[INSTRUÇÃO 1] No texto sobre a ilha Terceira, reescreva em forma de lista o parágrafo que começa por "Em 1580, perante a subida ao trono", mantendo os factos principais.
[INSTRUÇÃO 2] Reproduza fielmente o trecho do texto sobre a ilha Terceira que vai de "Em 1580, perante" a "central no arquipélago.".
[INSTRUÇÃO 3] Segundo o texto sobre a ilha Terceira, em que ano foi fundada a cidade de Angra?

[TEXTO APRESENTADO]
•••
Terceira
Segunda ilha mais habitada dos Açores, com 56 437 residentes (dados de 2011), a ilha Terceira tem 401,9 km2de superfície, com 30,1 quilómetros de comprimento e 17,6 quilómetros de largura máxima. É a ilha mais a Leste das cinco que compõem o Grupo Central do arquipélago e a ilha mais próxima é a de São Jorge, a 37,9 km de distância. O ponto mais elevado da ilha, aos 1021 m de altitude, está situado na Serra de Santa Bárbara, a 38°43’47’’ de latitude norte e 27°19’11’’ de longitude oeste.
A terceira paragem do arquipélago a ser reconhecida por navegadores portugueses, provavelmente entre finais de 1420 e inícios de 1430, começa por ser designada Ilha de Jesus Cristo. O posterior rebaptismo para Terceira leva em conta a ordem das descobertas anteriores, Santa Maria e São Miguel. O povoamento é mais tardio do que no grupo oriental, pois só em 1449 o Infante D. Henrique incumbe Jácome de Bruges, flamengo de nascença, de humanizar a ilha. Apesar deste primeiro investimento, o efectivo povoamento da ilha só terá sido realizado a partir de 1470, tendo como zonas centrais Praia e Angra, que gizaram o aparecimento de povoações pelo resto do território.
Nos séculos XV e XVI, a relevância da baía de Angra não só é notória como entreposto comercial interno, promovendo o circuito de produtos regionais produzidos nas demais ilhas, como assume ainda maior protagonismo como escala inter-continental para as naus que navegavam entre a Europa e as distantes América e Índia. A cidade de Angra, fundada em 1534, torna-se o fulcro político, económico e religioso dos Açores e a ela abundam metais preciosos e especiarias exóticas que tornam a ilha num alvo privilegiado e continuado de corsários ingleses, franceses, castelhanos e flamengos.
Em 1580, perante a subida ao trono de Portugal do rei espanhol Filipe II, os terceirenses apoiam as pretensões de D. António, Prior do Crato, candidato português. Espanha procura debelar a rebelião, mas o primeiro desembarque de tropas castelhanas, em 1581, resulta na sua pesada derrota na famosa Batalha da Salga. Dois anos depois, os hispânicos regressam em maior número e alcançam o domínio insular após violentos combates. Com a Restauração de 1640, Portugal recupera a independência e a Terceira solidifica a sua posição central no arquipélago.
O espírito de bravura dos locais volta a ser testado durante as Guerras Liberais. Maioritariamente adepta da causa liberal, a população terceirense reage contra o domínio absolutista, já comodamente instalado noutras paragens. Em 1829, uma feroz batalha naval termina com a derrota das tropas absolutistas de D. Miguel que tentavam desembarcar no areal da Praia. Perante o feito, esta vila passa a ser conhecida por Praia da Vitória. Durante este conturbado período histórico, a Terceira funciona como base para D. Pedro IV organizar a reconquista do trono e consolidar a monarquia constitucional. Angra é nomeada capital do reino de Portugal e obtém o acrescento “do Heroísmo”. Em 1832, assiste-se à largada da armada e exército rumo ao continente, onde desembarcará na praia do Mindelo, momento chave na vitória do ideal liberalista.
•••
[EXCERTOS DOS REGISTOS]
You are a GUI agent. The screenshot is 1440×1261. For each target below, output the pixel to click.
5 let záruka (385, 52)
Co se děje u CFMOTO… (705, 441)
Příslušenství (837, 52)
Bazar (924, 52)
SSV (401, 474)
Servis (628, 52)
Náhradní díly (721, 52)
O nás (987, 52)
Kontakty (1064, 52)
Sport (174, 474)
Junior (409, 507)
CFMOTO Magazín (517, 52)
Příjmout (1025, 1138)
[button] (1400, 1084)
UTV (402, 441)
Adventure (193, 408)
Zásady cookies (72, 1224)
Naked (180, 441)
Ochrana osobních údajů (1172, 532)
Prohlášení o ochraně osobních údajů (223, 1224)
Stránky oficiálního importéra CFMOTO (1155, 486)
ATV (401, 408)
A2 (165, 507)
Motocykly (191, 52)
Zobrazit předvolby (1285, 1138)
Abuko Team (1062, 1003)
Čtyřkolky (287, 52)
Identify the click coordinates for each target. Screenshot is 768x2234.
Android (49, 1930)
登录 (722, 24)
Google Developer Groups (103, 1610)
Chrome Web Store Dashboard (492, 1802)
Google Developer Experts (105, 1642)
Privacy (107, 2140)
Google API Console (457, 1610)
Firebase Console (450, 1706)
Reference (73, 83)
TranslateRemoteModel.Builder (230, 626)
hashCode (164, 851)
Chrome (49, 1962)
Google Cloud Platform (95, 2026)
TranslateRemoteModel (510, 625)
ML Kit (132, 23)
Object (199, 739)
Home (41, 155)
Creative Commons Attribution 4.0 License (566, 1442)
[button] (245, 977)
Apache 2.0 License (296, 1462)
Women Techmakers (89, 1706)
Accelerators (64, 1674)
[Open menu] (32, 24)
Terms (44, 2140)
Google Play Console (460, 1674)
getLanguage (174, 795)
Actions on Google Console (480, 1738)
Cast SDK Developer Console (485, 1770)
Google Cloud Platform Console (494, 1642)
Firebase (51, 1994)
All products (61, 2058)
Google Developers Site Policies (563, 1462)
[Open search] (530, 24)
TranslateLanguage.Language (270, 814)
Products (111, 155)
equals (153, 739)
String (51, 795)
•••
[RESPOSTA 1]
- 1580: com a subida de Filipe II de Espanha ao trono de Portugal, os terceirenses apoiam D. António, Prior do Crato, candidato português.
- 1581: o primeiro desembarque de tropas castelhanas termina com uma pesada derrota na Batalha da Salga.
- Dois anos depois: os espanhóis regressam em maior número e dominam a ilha após violentos combates.
- 1640: com a Restauração, Portugal recupera a independência e a Terceira reforça a sua posição central no arquipélago.

[RESPOSTA 2]
Em 1580, perante a subida ao trono de Portugal do rei espanhol Filipe II, os terceirenses apoiam as pretensões de D. António, Prior do Crato, candidato português. Espanha procura debelar a rebelião, mas o primeiro desembarque de tropas castelhanas, em 1581, resulta na sua pesada derrota na famosa Batalha da Salga. Dois anos depois, os hispânicos regressam em maior número e alcançam o domínio insular após violentos combates. Com a Restauração de 1640, Portugal recupera a independência e a Terceira solidifica a sua posição central no arquipélago.

[RESPOSTA 3] Em 1534.